Lines in the data below that contain the word "computer" are to be copied.

(GIVEN INFORMATION)

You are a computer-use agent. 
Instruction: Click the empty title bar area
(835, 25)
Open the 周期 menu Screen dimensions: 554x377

(End GIVEN INFORMATION)
(GIVEN INFORMATION)

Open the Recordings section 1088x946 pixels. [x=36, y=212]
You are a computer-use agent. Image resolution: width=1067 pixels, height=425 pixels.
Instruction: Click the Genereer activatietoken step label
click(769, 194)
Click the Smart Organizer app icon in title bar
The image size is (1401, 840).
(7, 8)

(End GIVEN INFORMATION)

OUTPUT FOR THIS TASK =>
You are a computer-use agent. 
You are a computer-use agent. Image resolution: width=1067 pixels, height=425 pixels.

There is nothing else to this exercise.